*Task instructions:* Starting at the line that contains "Click the coffee" and continuing through the end of the records, rewrite those lines with "icon" changed to "button" and nothing else altered.

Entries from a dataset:
****************

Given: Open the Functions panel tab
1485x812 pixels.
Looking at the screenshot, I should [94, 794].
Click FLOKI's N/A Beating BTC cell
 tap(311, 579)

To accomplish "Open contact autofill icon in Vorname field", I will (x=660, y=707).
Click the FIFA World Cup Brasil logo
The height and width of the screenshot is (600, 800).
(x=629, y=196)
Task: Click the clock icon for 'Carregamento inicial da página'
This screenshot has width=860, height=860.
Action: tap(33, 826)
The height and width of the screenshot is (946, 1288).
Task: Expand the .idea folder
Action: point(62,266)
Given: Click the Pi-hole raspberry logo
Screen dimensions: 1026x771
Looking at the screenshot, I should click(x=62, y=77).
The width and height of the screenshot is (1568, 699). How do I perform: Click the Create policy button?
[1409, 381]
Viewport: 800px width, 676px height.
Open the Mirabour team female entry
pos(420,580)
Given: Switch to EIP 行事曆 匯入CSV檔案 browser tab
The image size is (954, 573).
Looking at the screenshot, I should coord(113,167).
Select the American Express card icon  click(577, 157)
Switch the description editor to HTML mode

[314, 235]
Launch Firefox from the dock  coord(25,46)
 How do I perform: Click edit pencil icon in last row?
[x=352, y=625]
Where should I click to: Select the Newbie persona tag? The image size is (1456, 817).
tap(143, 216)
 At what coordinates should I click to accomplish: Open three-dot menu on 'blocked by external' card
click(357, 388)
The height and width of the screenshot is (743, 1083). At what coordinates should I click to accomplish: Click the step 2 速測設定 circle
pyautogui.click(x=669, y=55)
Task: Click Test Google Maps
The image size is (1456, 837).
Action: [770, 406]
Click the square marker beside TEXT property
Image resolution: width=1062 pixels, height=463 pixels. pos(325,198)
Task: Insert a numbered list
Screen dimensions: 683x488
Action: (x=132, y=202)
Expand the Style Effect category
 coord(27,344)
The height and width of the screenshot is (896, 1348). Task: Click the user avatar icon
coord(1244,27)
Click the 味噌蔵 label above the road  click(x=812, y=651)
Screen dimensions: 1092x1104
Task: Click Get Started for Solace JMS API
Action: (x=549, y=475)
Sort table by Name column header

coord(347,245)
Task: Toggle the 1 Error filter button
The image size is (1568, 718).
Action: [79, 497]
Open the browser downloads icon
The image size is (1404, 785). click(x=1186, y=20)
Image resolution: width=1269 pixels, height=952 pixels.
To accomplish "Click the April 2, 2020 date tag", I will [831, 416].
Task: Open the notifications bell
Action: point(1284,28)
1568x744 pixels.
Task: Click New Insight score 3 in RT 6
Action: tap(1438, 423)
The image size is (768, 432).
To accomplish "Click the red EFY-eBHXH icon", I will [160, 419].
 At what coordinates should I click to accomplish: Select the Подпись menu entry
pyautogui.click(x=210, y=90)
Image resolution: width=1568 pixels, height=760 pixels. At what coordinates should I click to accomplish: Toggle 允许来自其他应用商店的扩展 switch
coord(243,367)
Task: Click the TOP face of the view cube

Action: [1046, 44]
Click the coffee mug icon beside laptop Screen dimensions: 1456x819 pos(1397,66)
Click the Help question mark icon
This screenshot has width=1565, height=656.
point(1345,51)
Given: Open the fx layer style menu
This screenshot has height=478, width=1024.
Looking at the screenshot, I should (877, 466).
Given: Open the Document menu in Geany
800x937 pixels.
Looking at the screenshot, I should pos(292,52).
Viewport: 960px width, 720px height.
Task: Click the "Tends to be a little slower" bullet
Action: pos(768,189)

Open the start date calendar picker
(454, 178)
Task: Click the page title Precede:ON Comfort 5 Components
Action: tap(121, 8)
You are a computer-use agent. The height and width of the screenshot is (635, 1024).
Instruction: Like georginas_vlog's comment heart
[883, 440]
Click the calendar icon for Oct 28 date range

****************

*Response to the task:*
Click the coffee mug button beside laptop Screen dimensions: 1456x819 pos(1397,66)
Click the Help question mark button
This screenshot has width=1565, height=656.
point(1345,51)
Given: Open the fx layer style menu
This screenshot has height=478, width=1024.
Looking at the screenshot, I should (877, 466).
Given: Open the Document menu in Geany
800x937 pixels.
Looking at the screenshot, I should pos(292,52).
Viewport: 960px width, 720px height.
Task: Click the "Tends to be a little slower" bullet
Action: pos(768,189)

Open the start date calendar picker
(454, 178)
Task: Click the page title Precede:ON Comfort 5 Components
Action: tap(121, 8)
You are a computer-use agent. The height and width of the screenshot is (635, 1024).
Instruction: Like georginas_vlog's comment heart
[883, 440]
Click the calendar button for Oct 28 date range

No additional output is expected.